冷陰極電離真空計(コールドカソードゲージ)は、電場と磁場を組み合わせて真空中のガス分子を電離し、その電流から圧力を求める仕組みを持つ真空計です。

ここでは、その基本的な動作原理を「放電」「磁場」「電流」の3つの観点から順に解説していきます。

放電を利用してガスを電離する

冷陰極電離真空計では、真空中にわずかに残るガス分子を「放電」によって電離させます。内部には陰極と陽極が設けられており、高電圧をかけることで電子が放出されます。

放出された電子は、真空中を飛びながらガス分子に衝突し、その衝突によってガス分子がプラスに帯電したイオンへと変化します。

こうして生じた電子とイオンの数は、真空中のガスの量、すなわち圧力に比例するため、電離の度合いを測定することで真空度を知ることができます。

磁場によって電子の軌道を制御する

冷陰極電離真空計では、電子が効率よくガス分子と衝突するよう、磁場を利用して電子の動きを制御しています。

電子は磁場の影響を受けると直進せず、らせんを描くように飛行します。

その結果、電子は真空計内部を長く移動し続けるため、ガス分子と衝突する機会が増加します。

これにより電離の効率が高まり、微小な圧力変化でも正確に検出できるのが特徴です。

磁場は冷陰極型特有の重要な仕組みであり、装置の感度と安定性を支える要素となっています。

電流値から圧力を算出する

冷陰極電離真空計では、放電によって生じたイオンが陽極へと引き寄せられ、そのときに流れるイオン電流を測定します。

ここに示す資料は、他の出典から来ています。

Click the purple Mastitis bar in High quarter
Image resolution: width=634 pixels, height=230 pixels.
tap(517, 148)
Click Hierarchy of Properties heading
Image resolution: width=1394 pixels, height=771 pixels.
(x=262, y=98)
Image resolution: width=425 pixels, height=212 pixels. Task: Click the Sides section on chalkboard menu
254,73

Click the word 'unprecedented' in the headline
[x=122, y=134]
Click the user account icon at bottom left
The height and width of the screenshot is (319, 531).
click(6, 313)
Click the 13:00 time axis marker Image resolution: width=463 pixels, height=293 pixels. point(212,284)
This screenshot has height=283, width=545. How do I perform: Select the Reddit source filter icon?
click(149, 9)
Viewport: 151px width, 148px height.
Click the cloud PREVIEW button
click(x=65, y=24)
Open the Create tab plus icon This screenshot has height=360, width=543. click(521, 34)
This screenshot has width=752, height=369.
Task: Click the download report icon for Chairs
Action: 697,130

この電流の大きさは、真空中に存在するガス分子の数、つまり圧力に比例しています。

圧力が高いほどガス分子が多くなり、電離によって発生するイオンも増えるため、電流値は大きくなります。

逆に、真空度が高いほど電流は小さくなります。

こうした電流値と圧力の関係をあらかじめ校正しておくことで、電流の大きさから真空の圧力を正確に算出することができるのです。

冷陰極電離真空計の構造と特徴

冷陰極電離真空計は、構造のシンプルさと高い耐久性を兼ね備えた真空計です。

内部にはフィラメントがなく、放電によって電子を発生させる仕組みのため、熱による損傷を避けられる一方で、排気作用による汚染リスクもあります。

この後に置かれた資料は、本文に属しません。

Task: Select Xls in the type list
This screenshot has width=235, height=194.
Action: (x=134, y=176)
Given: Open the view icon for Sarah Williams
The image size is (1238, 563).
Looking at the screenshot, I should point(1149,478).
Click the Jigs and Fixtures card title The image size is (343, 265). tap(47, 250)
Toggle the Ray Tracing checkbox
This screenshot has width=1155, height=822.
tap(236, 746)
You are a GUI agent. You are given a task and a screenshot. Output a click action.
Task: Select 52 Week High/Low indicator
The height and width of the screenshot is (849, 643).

ここでは、その構造的なメリットやデメリットについて詳しく見ていきましょう。

フィラメントを使わない構造のメリット

冷陰極電離真空計は、熱電子を放出するフィラメントを持たない点が大きな特徴です。

従来の熱陰極型ではフィラメントが高温になるため、焼損や断線のリスクがありましたが、冷陰極型では放電によって電子を発生させるため、こうしたトラブルを避けることができます。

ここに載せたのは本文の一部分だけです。